Järvi conducts Schumann’s symphonies at a dockyard

Record and Artist Details

Composer or Director: Robert Schumann

Label: Sable Collection

Mastering:

Stereo
DDD

Catalogue Number: 711908

Tracks:

Composition Artist Credit
Symphony No. 1, 'Spring' Robert Schumann, Composer
Deutsche Kammerphilharmonie, Bremen
Paavo Järvi, Conductor
Robert Schumann, Composer
Symphony No. 2 Robert Schumann, Composer
Deutsche Kammerphilharmonie, Bremen
Paavo Järvi, Conductor
Robert Schumann, Composer
Symphony No. 3, 'Rhenish' Robert Schumann, Composer
Deutsche Kammerphilharmonie, Bremen
Paavo Järvi, Conductor
Robert Schumann, Composer
Symphony No. 4 Robert Schumann, Composer
Deutsche Kammerphilharmonie, Bremen
Paavo Järvi, Conductor
Robert Schumann, Composer
This is the sort of set that makes me grateful that classical recordings are still being made. As a refresher course in Schumann symphonies, you won’t find anything better: the overall transparency of each performance, the tautness, interpretative ‘edge’ (sometimes bordering on danger), warmth and determination to exploit to the full the many contrasts that keep each score so endlessly stimulating, all these virtues and more serve to focus the music in a unique way. I should tell you that the performances of Symphonies Nos 1 and 3 are not the ones on CD (RCA) that I reviewed last March and that were awarded Gramophone Choice status. Those were recorded at the Funkhaus Berlin in December 2009 and April 2010, whereas these 2011 performances were filmed in the acoustically impressive Pier2, a former dockyard building turned music workshop and film set at the port of Bremen. Similar performances though, and sound for that matter, with maybe a hint more inner detail on the CD.

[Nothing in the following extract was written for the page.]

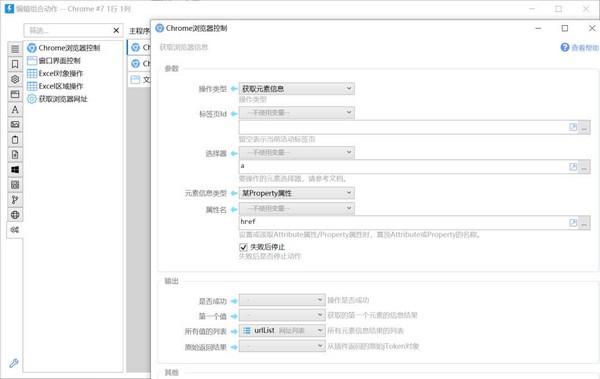
Task: Select the text 'A' category icon
Action: (x=15, y=109)
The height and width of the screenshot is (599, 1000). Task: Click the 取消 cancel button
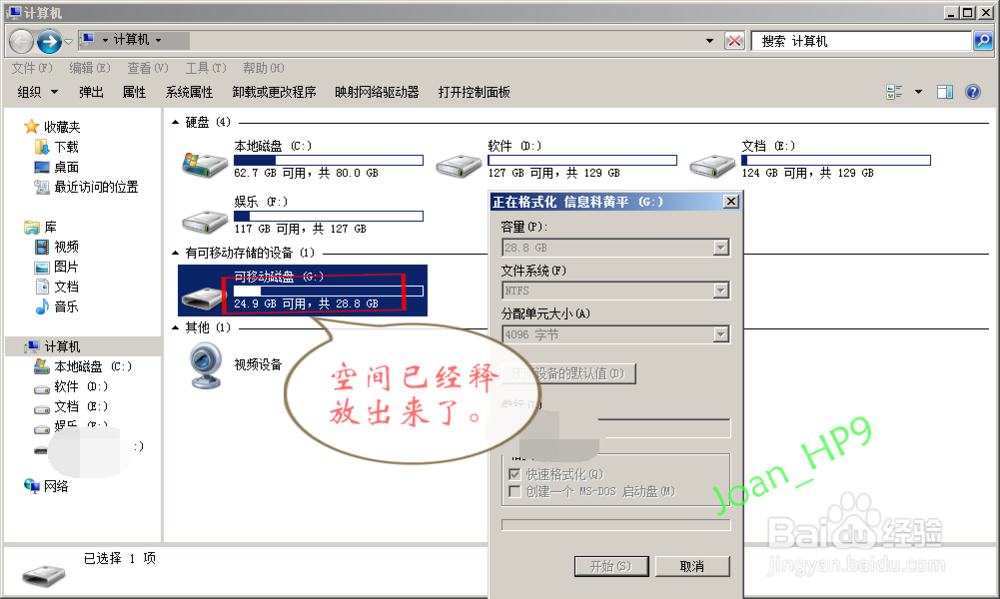(692, 564)
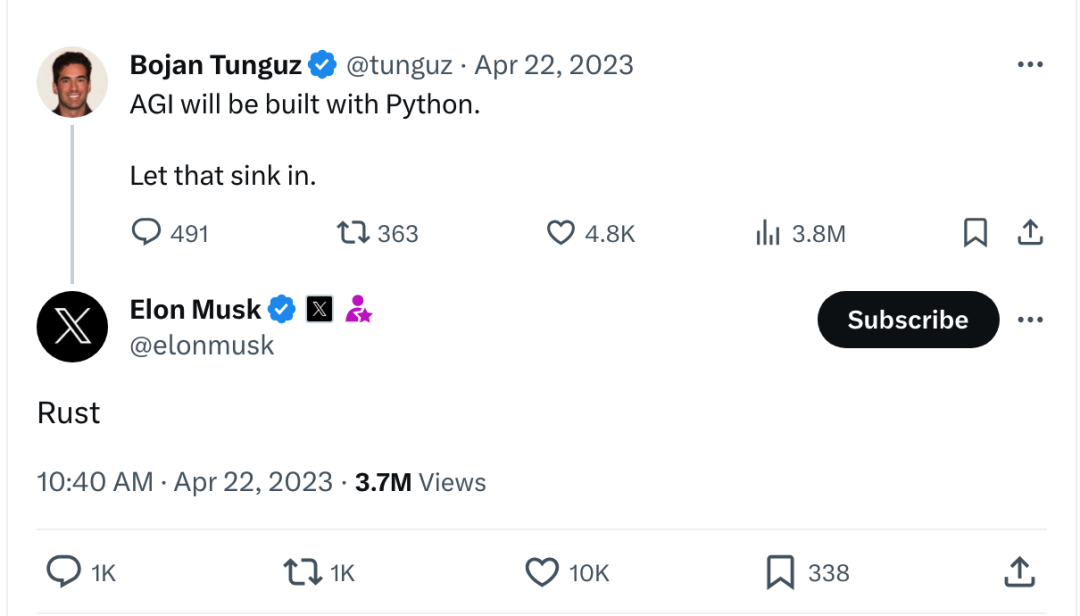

Regular readers will know that as a rule I’m not one for straight orchestral concert DVDs – I object to all the visual distractions – but these productions (directed by Christian Berger) are a cut above average. Aside from the performances themselves, which are subject to sensitive and unobtrusive camerawork, there are gentle masterclasses on each symphony where Järvi offers chapter and verse, not only on the music but on the circumstances of Schumann’s life when the pieces were written. As part of the educating process, individual players are invited to perform key passages solo, often dovetailing with the orchestra to provide a proper context. Their comments are not infrequently as engaging as Järvi’s own and you feel, after watching these absorbing mini-documentaries, that the orchestra’s overriding interpretative principle is ‘nothing without good reason’.

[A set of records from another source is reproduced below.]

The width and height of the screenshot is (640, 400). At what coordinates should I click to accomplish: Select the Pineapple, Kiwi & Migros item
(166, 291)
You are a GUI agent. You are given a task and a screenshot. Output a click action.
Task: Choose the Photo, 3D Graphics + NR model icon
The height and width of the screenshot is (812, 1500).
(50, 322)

As to detail, I like the way secondary lines ‘tell’ without barging to the fore, and the clarity of the string lines – especially the violins where, in the finale of the Second Symphony, by being divided left and right of the rostrum they create a vivid antiphonal swirl. In the finale of the First Symphony, after the appearance of the perky Kreisleriana theme on the woodwinds, Järvi slightly broadens the tempo for the strings’ gruff response. Ebb and flow is very much his thing; in the first movement of the Fourth, for example, where the second subject of the main Allegro broadens expressively, and again in the Rhenish, some minor shifts in tempo, nothing obtrusive, but always supportive of the principal arguments. Interesting, watching him cue the Fourth’s ‘Romanze’ on the heels of its first movement. The initial impression is of a potential miscue – the music actually sounds as if it could accommodate another chord – but the now popular option of bringing in the movement attacca really does work in context. And how exhilarating to hear the finale of the Third carrying so little weight, a ‘Life’s Dance’ after the humbling solemnity of the previous ‘Cologne Cathedral’ movement.

All repeats are played and although some may take issue with the occasional fast tempo (ie the first Trio in the First Symphony’s Scherzo), nothing sounds musically illogical. Watching the players is a joy, and for this old CD-only Luddite to make that claim is saying something. The fact is that the DKB play as one. In my review of the RCA CD I suggested that the orchestra is ‘evidently manned by players who listen very closely to one another (these performances are rather like “chamber music writ large”)’, and watching them confirms that happy impression.

There will be times when contrasting CD options will queue for attention (Zacharias, Harnoncourt and Zinman among them) but I can’t imagine any sensitive music lover failing to respond to this artistically exceptional, beautifully filmed and expertly engineered set. It certainly gave me a great deal of pleasure.